图8 LncRNA-AC 不影响SND1 的表达Fig 8 LncRNA-AC does not affect the expression of SND1

3 讨论

本研究采用了多种PCR 衍生技术成功构建了重组质粒lncRNA-AC。为了获得特异的F2R2，采用了巢式PCR。巢式PCR 的目的是使用两对PCR 引物扩增特异的片段。第一对PCR 引物又称外侧引物，扩增相对大的区域；第二对引物称为巢式引物结合在第一次PCR 产物内部，从而获得特异性的目的片段。其次，采用了重叠延伸PCR 将lncRNA-AC的3个外显子片段（F1R1、F2R2 和F3R3）连接起来。重叠延伸PCR 可作为位点定向突变的手段，为目的基因引入所需的突变[12-13]。最终，通过同源重组的方法把lncRNA-AC 的编码片段和线性化载体连接起来。同源重组构建质粒的关键是每个DNA 片段（包括克隆载体）末端需含有一个15～40 bp 的共享同源序列作为同源臂，含有相同同源臂的两个片段可以在重组酶的作用下特异性连接。因此，同源重组是目前高效快速构建质粒的策略[14-15]。在本次研究中，通过巢式PCR、重叠延伸PCR 和同源重组法成功构建了lncRNA-AC 的慢病毒质粒。

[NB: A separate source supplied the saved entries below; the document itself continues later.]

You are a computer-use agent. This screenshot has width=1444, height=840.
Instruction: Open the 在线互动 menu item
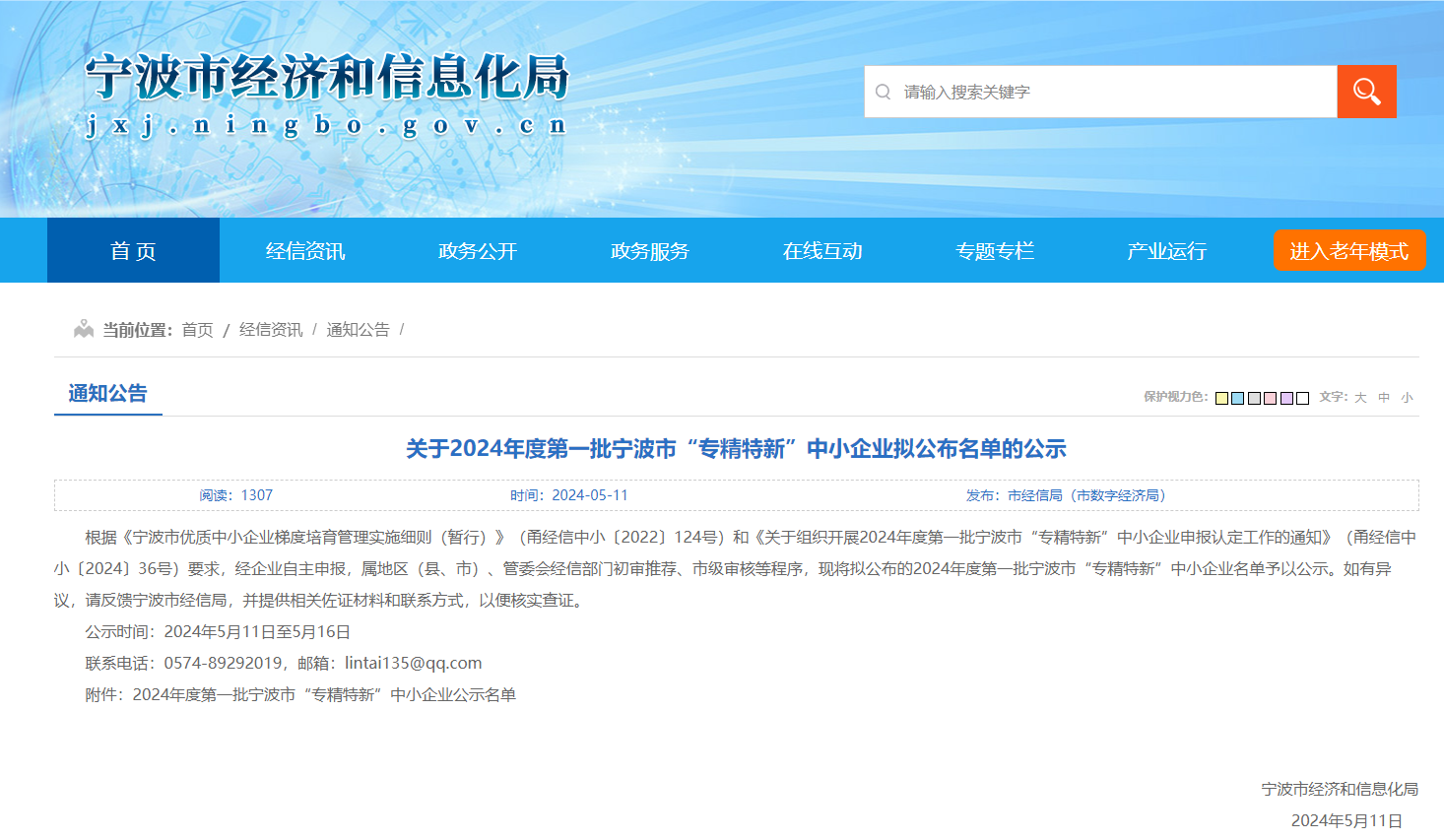[x=822, y=251]
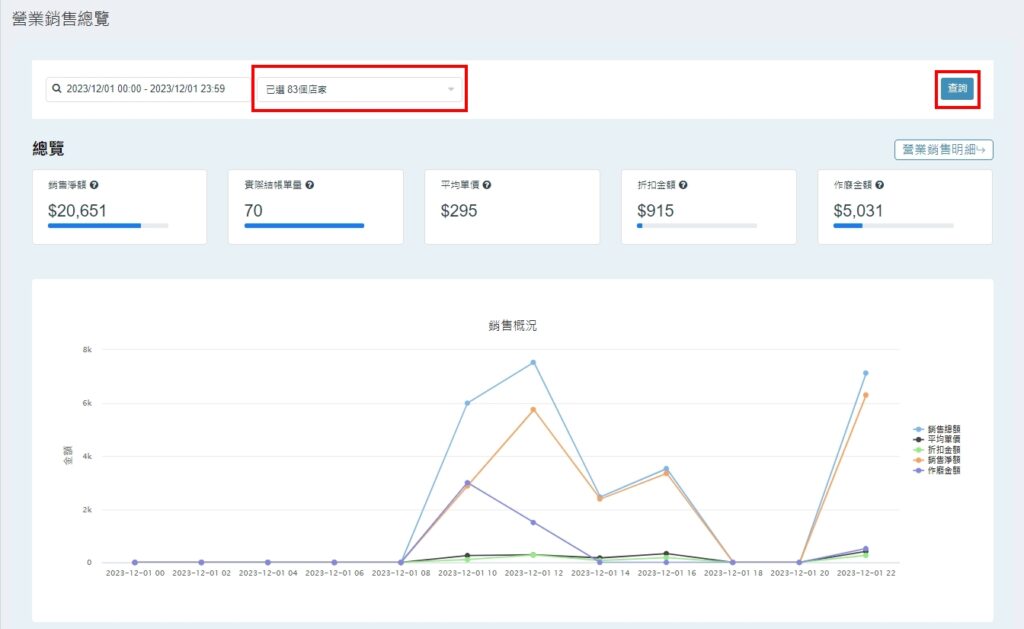Image resolution: width=1024 pixels, height=629 pixels.
Task: Click the help icon beside 銷售淨額
Action: (x=94, y=185)
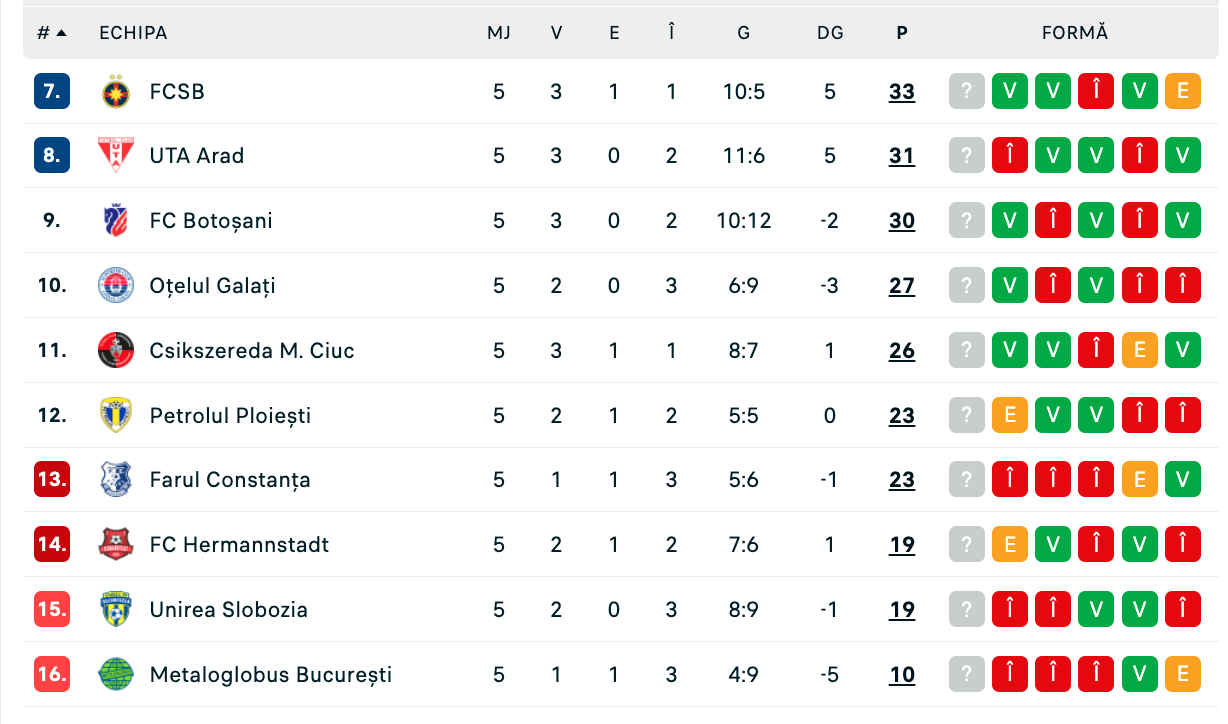Screen dimensions: 1228x724
Task: Click the FORMĂ column header
Action: coord(1075,33)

LncRNA-AC 与SND1 的转录起始位点只相差168 bp，且转录方向相反，它们共用了一段转录启动序列。但是，在HEY 和HeLa 细胞中过表达lncRNA-AC 并不影响SND1 的表达。提示在卵巢癌细胞系中lncRNA-AC 可能不会形成二级结构招募蛋白并结合至SND1 的启动子去影响SND1 的表达。LncRNA-AC 在HEY 细胞和HeLa 细胞中几乎不表达，但SND1 的表达量均比较高。这可能是由于lncRNA-AC 与SND1 的转录方向相反，发生转录碰撞，随后SND1 的转录活性占主导所致。然而有趣的是，在数据库中发现lncRNA-AC 和SND1 均在肝、垂体和睾丸等中高表达。提示在肝、垂体和睾丸中可能存在着不同于细胞系中的组织特异性的表达调控机制。但是，目前还没有在小鼠基因组中找到人源lncRNA-AC 的同系转录本或者转录类似物。因此需要继续在人源的肝细胞系中探讨lncRNAAC 与SND1 的表达关系。